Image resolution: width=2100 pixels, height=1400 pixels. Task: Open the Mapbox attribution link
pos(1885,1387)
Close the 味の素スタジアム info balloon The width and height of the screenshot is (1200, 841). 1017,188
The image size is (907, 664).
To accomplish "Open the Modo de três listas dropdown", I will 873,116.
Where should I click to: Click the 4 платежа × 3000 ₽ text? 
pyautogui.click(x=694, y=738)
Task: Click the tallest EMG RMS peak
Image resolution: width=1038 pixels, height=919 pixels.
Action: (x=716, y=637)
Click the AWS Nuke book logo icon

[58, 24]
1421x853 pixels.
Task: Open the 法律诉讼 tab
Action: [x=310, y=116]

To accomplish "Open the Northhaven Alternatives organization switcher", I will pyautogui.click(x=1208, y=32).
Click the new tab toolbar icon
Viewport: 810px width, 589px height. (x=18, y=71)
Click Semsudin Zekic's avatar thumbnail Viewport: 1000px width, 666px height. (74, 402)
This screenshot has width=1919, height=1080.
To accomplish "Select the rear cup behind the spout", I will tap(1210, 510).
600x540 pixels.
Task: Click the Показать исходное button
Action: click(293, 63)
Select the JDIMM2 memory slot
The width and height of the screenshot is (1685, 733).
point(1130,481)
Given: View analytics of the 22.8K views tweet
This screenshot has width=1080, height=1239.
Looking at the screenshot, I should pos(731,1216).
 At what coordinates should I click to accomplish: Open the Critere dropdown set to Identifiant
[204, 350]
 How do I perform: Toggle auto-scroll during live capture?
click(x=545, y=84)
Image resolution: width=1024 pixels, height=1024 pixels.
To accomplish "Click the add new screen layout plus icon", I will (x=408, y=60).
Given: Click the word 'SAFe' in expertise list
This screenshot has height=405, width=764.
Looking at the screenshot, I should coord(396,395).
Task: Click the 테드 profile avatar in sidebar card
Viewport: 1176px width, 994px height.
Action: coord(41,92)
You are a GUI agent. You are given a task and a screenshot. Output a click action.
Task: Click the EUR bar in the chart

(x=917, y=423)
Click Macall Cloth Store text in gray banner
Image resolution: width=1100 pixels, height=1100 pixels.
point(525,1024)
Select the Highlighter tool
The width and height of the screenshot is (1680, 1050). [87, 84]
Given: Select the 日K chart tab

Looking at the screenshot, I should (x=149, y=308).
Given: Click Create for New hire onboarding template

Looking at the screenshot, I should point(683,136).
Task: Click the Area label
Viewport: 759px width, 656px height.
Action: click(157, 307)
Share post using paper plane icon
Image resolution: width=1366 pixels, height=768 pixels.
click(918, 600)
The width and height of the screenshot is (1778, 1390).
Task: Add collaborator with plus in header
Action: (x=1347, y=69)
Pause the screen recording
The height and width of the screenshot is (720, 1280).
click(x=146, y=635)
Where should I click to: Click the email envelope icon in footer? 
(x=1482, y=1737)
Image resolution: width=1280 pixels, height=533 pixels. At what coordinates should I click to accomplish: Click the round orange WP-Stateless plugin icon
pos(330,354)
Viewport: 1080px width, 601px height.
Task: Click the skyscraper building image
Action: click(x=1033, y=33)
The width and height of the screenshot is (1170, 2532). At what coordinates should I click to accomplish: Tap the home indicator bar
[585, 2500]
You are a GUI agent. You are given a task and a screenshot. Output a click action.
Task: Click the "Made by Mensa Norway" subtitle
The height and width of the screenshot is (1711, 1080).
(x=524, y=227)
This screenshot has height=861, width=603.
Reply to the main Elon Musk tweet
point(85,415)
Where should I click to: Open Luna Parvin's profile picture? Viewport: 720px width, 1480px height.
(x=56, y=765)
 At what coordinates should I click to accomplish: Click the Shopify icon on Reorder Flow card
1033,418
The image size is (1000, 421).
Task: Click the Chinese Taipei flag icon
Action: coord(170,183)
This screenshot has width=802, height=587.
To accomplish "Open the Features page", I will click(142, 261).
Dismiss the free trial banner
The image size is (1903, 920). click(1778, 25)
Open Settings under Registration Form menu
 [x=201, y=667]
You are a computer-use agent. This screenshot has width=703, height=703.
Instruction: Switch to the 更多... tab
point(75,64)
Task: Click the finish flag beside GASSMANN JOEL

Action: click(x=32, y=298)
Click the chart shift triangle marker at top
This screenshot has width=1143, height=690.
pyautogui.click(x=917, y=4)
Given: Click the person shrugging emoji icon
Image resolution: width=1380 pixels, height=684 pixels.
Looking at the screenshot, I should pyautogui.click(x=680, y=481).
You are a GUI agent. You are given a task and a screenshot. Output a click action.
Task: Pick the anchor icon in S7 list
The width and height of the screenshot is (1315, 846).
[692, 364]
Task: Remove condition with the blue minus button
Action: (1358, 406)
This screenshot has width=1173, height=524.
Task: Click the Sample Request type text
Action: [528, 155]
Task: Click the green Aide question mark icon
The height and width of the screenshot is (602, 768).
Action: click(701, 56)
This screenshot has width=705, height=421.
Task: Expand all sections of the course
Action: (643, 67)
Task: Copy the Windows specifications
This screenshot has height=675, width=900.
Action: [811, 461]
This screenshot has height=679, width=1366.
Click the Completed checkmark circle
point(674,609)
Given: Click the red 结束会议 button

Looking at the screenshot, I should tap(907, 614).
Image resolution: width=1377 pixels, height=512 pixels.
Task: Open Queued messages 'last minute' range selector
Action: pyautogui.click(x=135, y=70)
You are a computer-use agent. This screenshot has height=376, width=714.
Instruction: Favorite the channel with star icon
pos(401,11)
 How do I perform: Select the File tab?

• **What is being asked**
An exact copy of the lines above, from the one containing "Where should I click to: Open" down to the one containing "Given: Click the person shrugging emoji icon" and including both, is the whole answer; retype it and nothing else.

• **Task answer**
Where should I click to: Open Luna Parvin's profile picture? Viewport: 720px width, 1480px height.
(x=56, y=765)
 At what coordinates should I click to accomplish: Click the Shopify icon on Reorder Flow card
1033,418
The image size is (1000, 421).
Task: Click the Chinese Taipei flag icon
Action: coord(170,183)
This screenshot has width=802, height=587.
To accomplish "Open the Features page", I will click(142, 261).
Dismiss the free trial banner
The image size is (1903, 920). click(1778, 25)
Open Settings under Registration Form menu
 [x=201, y=667]
You are a computer-use agent. This screenshot has width=703, height=703.
Instruction: Switch to the 更多... tab
point(75,64)
Task: Click the finish flag beside GASSMANN JOEL

Action: click(x=32, y=298)
Click the chart shift triangle marker at top
This screenshot has width=1143, height=690.
pyautogui.click(x=917, y=4)
Given: Click the person shrugging emoji icon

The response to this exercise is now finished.